I’ve written before about kafkacat and what a great tool it is for doing lots of useful things as a developer with Kafka. I used it too in a recent demo that I built in which data needed manipulating in a way that I couldn’t easily elsewhere. Today I want share a very simple but powerful use for kafkacat as both a consumer and producer: copying data from one Kafka cluster to another. In this instance it’s getting data from Confluent Cloud down to a local cluster.

Why would I want to copy data from one Kafka cluster to another? In this instance it was because I had set up a pipeline streaming data into one cluster (on Confluent Cloud) and I needed that data locally so that I could work on building code around it whilst offline. Offline happens less and less often nowadays but it still happens—on many flights, and often at conferences/hotels with "WiFi" that isn’t.

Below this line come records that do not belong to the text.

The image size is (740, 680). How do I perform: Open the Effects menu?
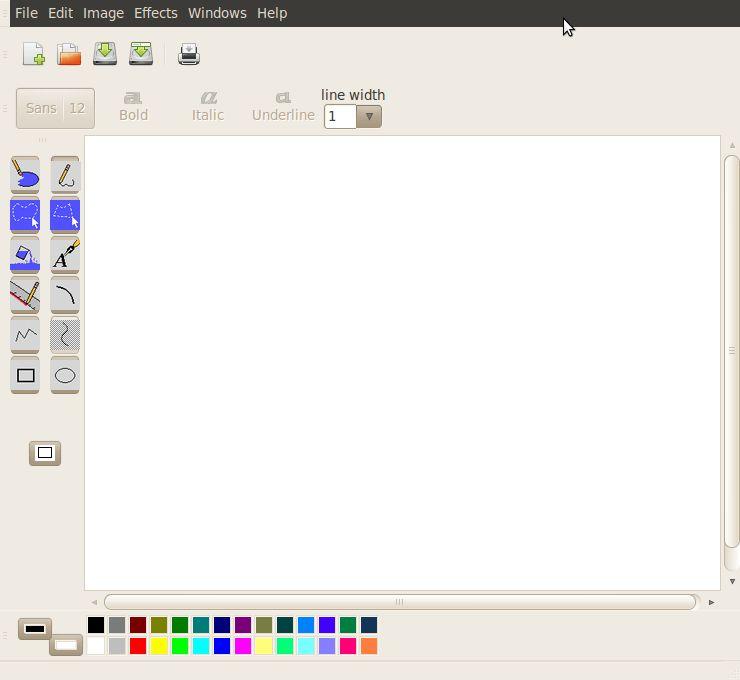click(x=155, y=13)
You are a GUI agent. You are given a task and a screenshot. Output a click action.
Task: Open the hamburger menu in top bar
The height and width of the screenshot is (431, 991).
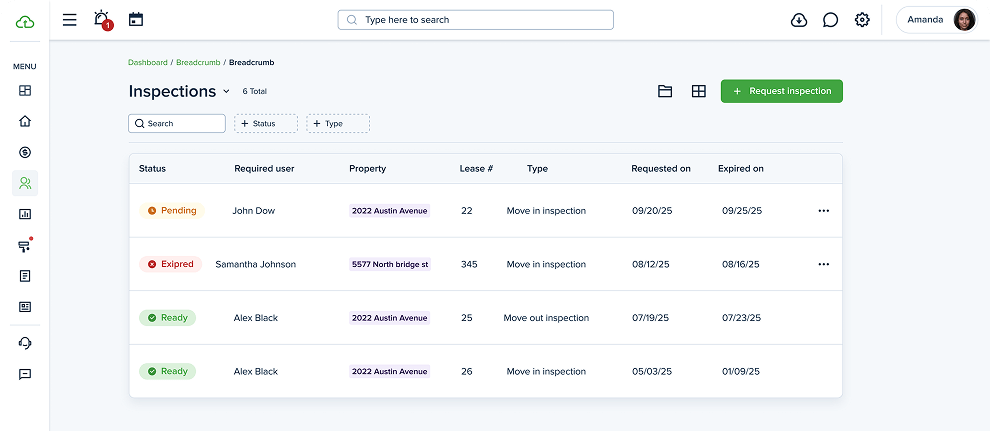pyautogui.click(x=69, y=20)
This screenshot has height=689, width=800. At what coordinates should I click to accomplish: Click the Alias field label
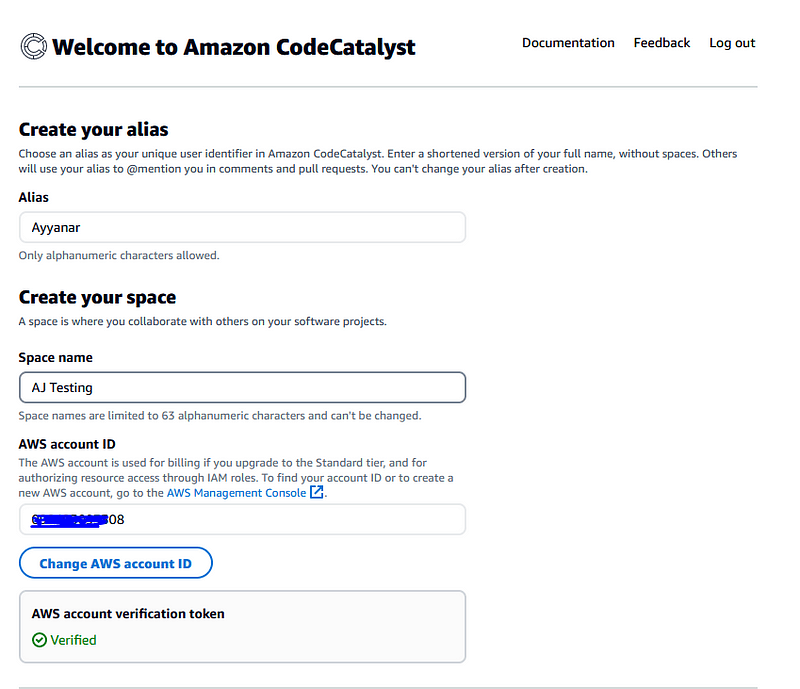click(x=33, y=197)
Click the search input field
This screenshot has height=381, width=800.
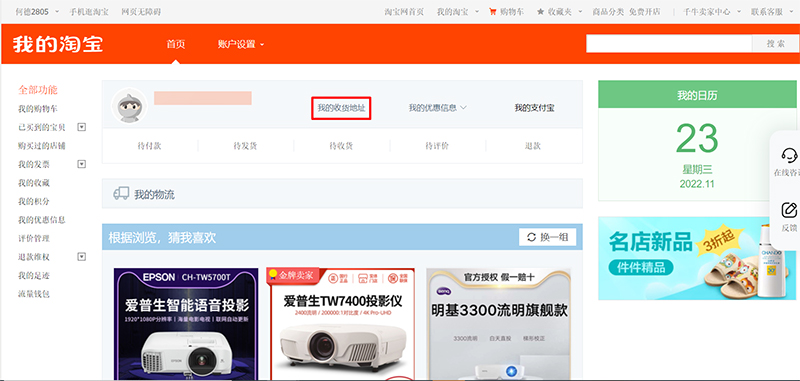pyautogui.click(x=669, y=44)
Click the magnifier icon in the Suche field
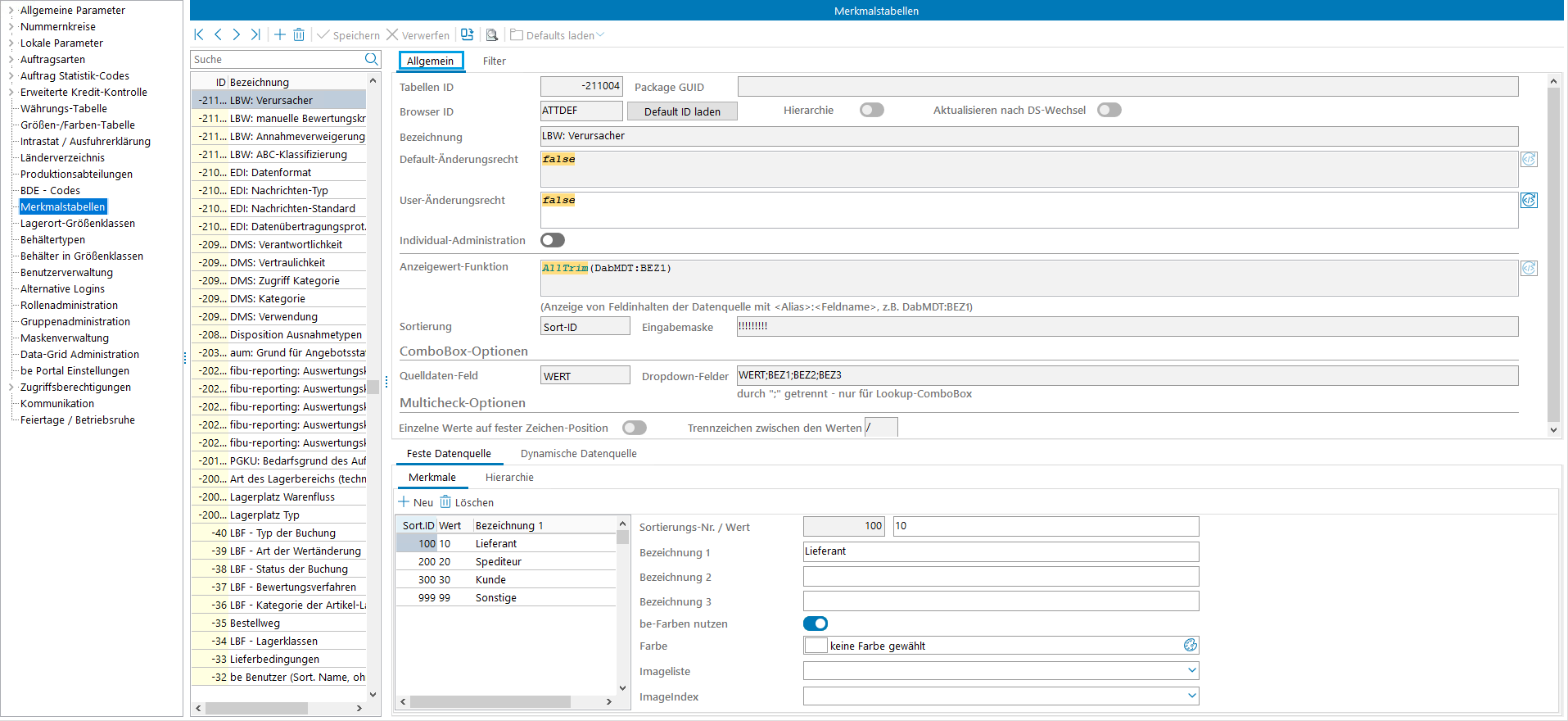The width and height of the screenshot is (1568, 721). (371, 59)
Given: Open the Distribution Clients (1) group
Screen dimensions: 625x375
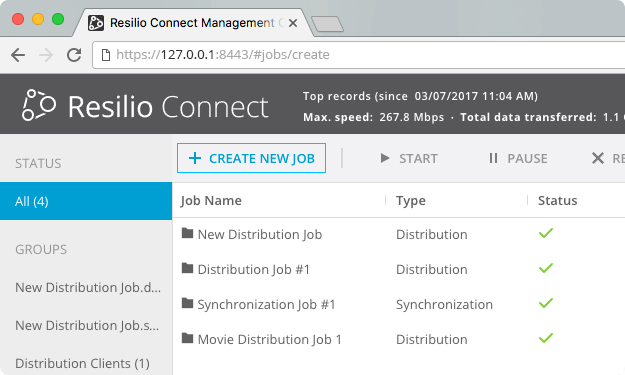Looking at the screenshot, I should (x=83, y=363).
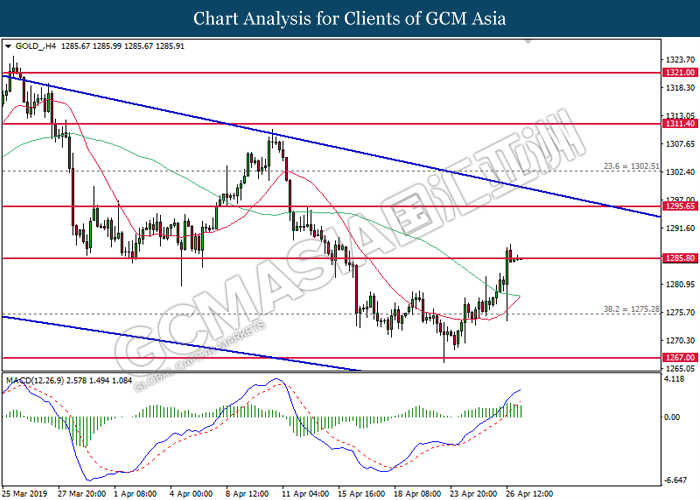Click the Chart Analysis for Clients title
Image resolution: width=700 pixels, height=500 pixels.
350,19
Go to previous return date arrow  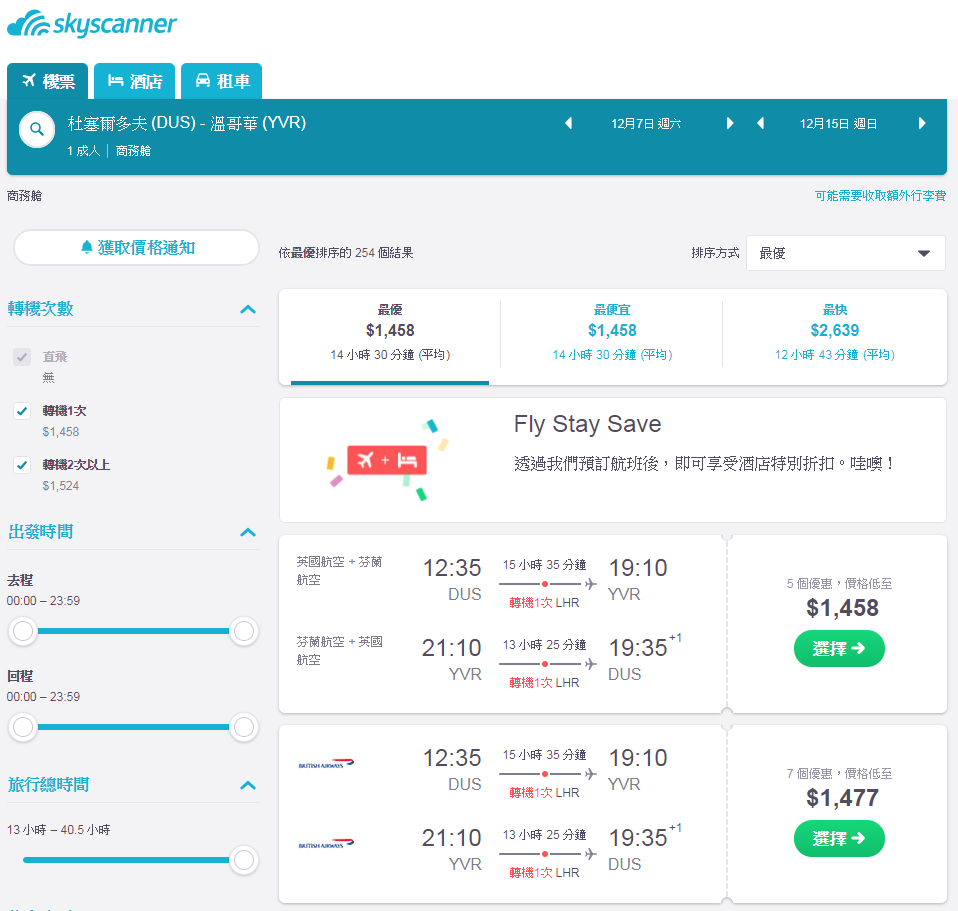pos(761,123)
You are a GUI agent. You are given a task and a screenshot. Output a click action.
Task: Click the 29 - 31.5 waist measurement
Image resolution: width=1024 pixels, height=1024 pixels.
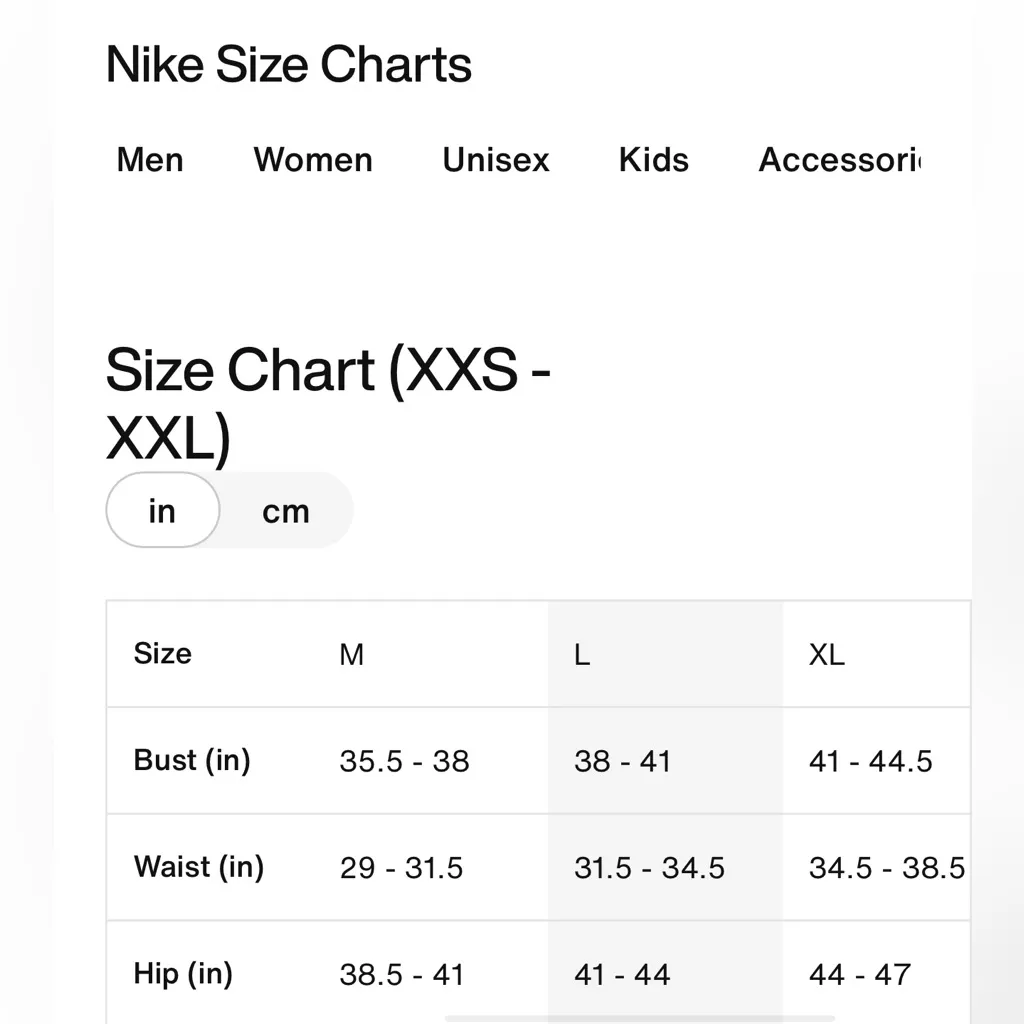401,868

There are several proper ways to replicate data from one Kafka cluster to another, including MirrorMaker (part of Apache Kafka) and Replicator (part of Confluent Platform). If what I needed was a proper solution then obviously I’d reach for Replicator—but here I just needed quick & dirty, didn’t care about replicating consumer offsets etc.

Unix pipelines are a beautiful thing, because they enable you to build fantastically powerful processing out of individual components that each focus on doing their own thing particularly well. kafkacat fully supports the pipelines concept, which means that you can stream data out of a Kafka topic (using kafkacat as a consumer) into any tool that accepts stdin, and you can also take data from any tool that produces stdout and write it to a Kafka topic (using kafkacat as a producer).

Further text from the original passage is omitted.